Job: Please rewrite the entries below, swapping "value badge" for "value label" and keeping everything else the same. Leave out the pictures.

Source data
▶

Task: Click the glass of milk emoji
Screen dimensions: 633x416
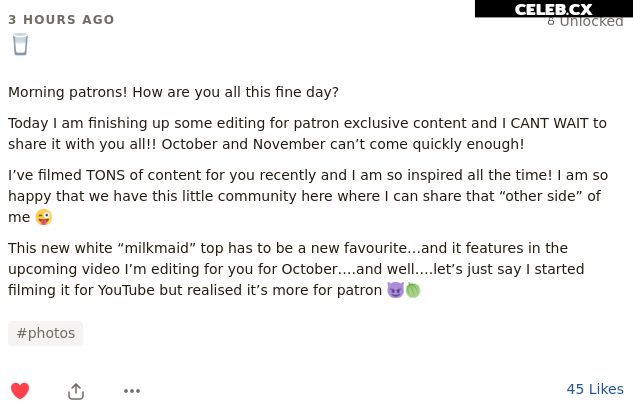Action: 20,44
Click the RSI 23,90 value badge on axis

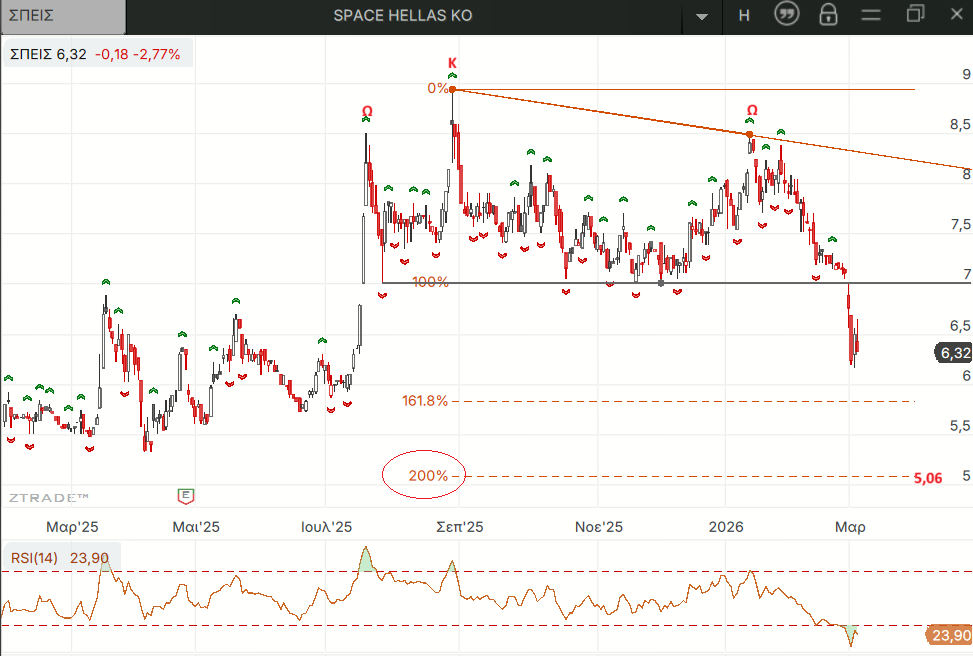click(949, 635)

◀

Reply:
Task: Click the glass of milk emoji
Screen dimensions: 633x416
Action: 20,44
Click the RSI 23,90 value label on axis

click(949, 635)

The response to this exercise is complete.